DATA TO PROCESS ▸

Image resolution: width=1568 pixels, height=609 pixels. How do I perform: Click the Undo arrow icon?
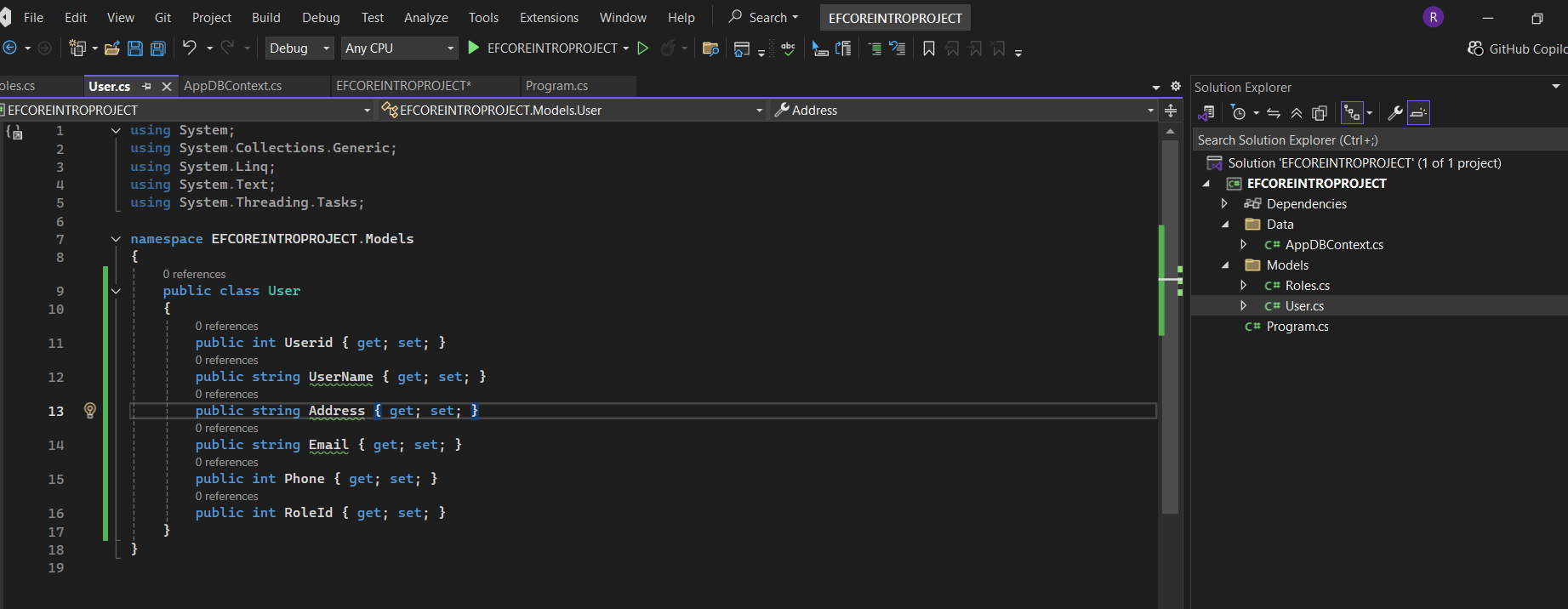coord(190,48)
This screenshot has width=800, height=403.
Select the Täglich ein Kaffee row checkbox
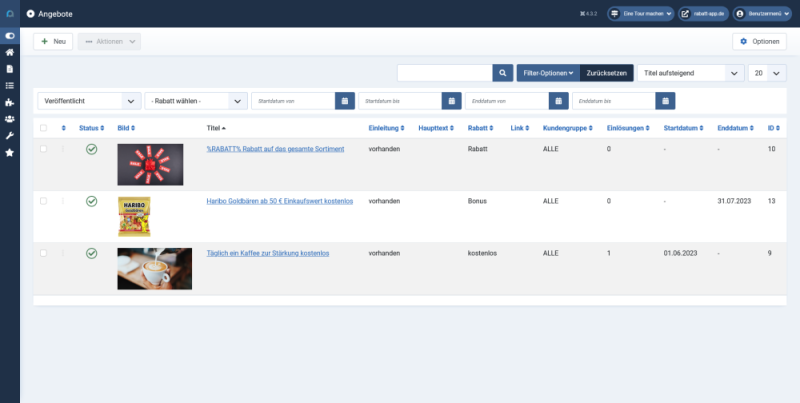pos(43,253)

--

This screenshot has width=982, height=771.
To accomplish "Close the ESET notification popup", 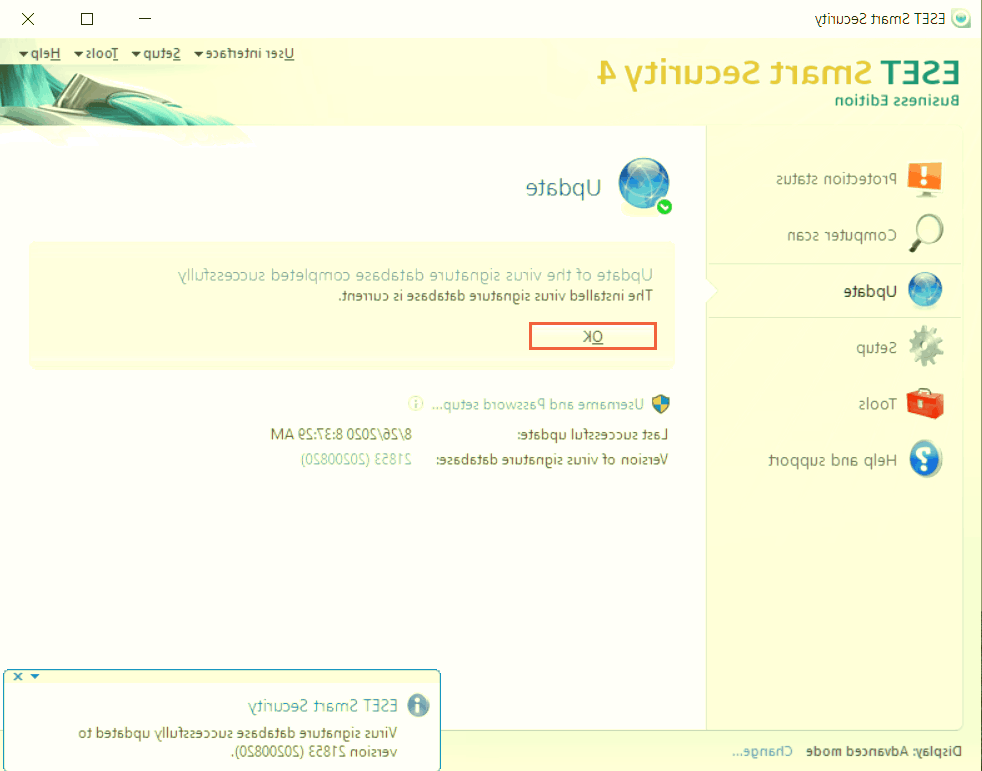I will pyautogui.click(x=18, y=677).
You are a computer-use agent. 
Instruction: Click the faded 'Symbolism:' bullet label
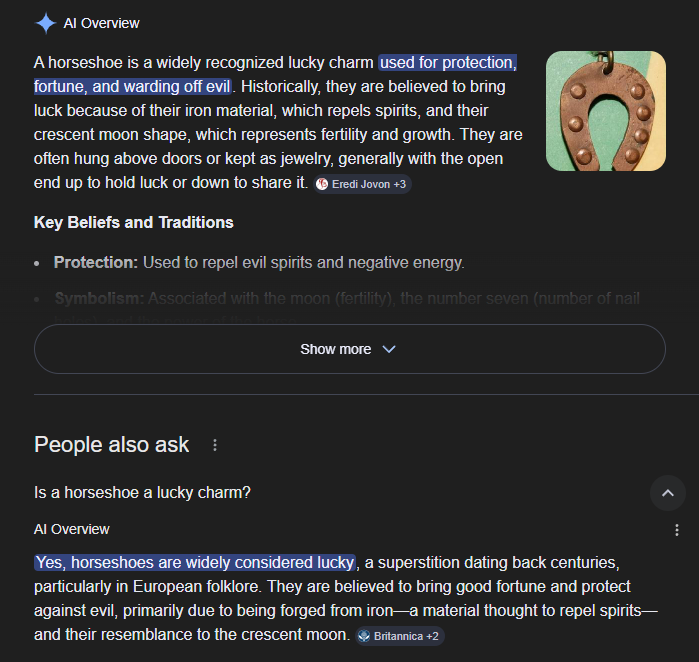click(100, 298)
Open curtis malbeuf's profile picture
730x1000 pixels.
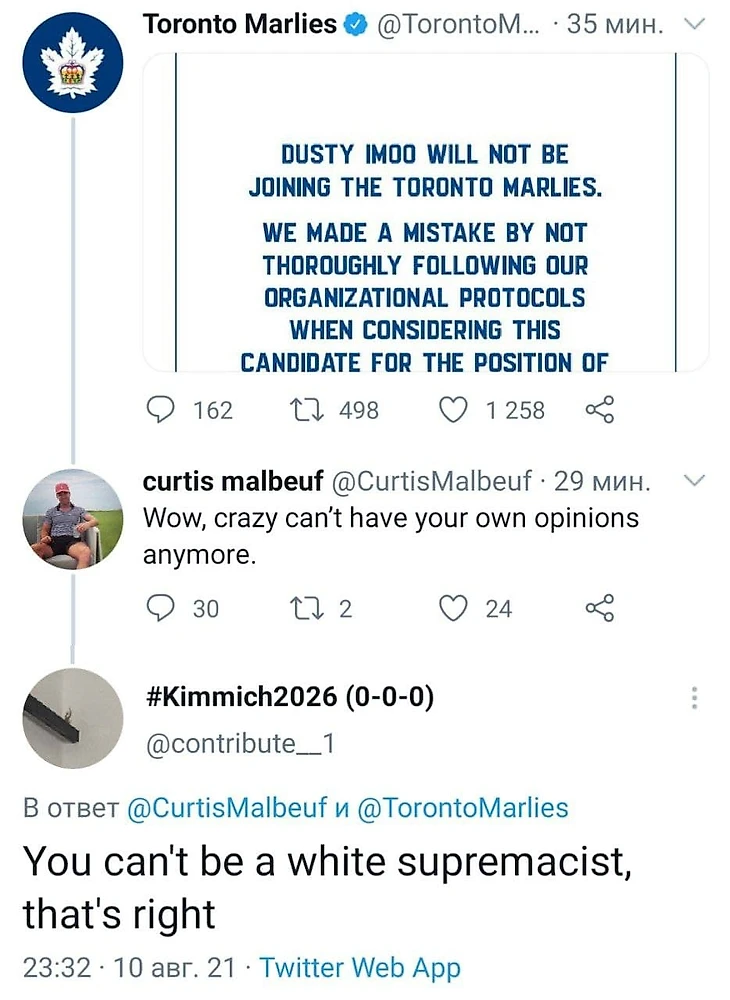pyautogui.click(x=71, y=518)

TASK STATEMENT ▸ Given the data above, which lines hold the string "This"? Return them.

EXPECTED OUTPUT ▸
This screenshot has width=800, height=403.
This screenshot has width=982, height=771.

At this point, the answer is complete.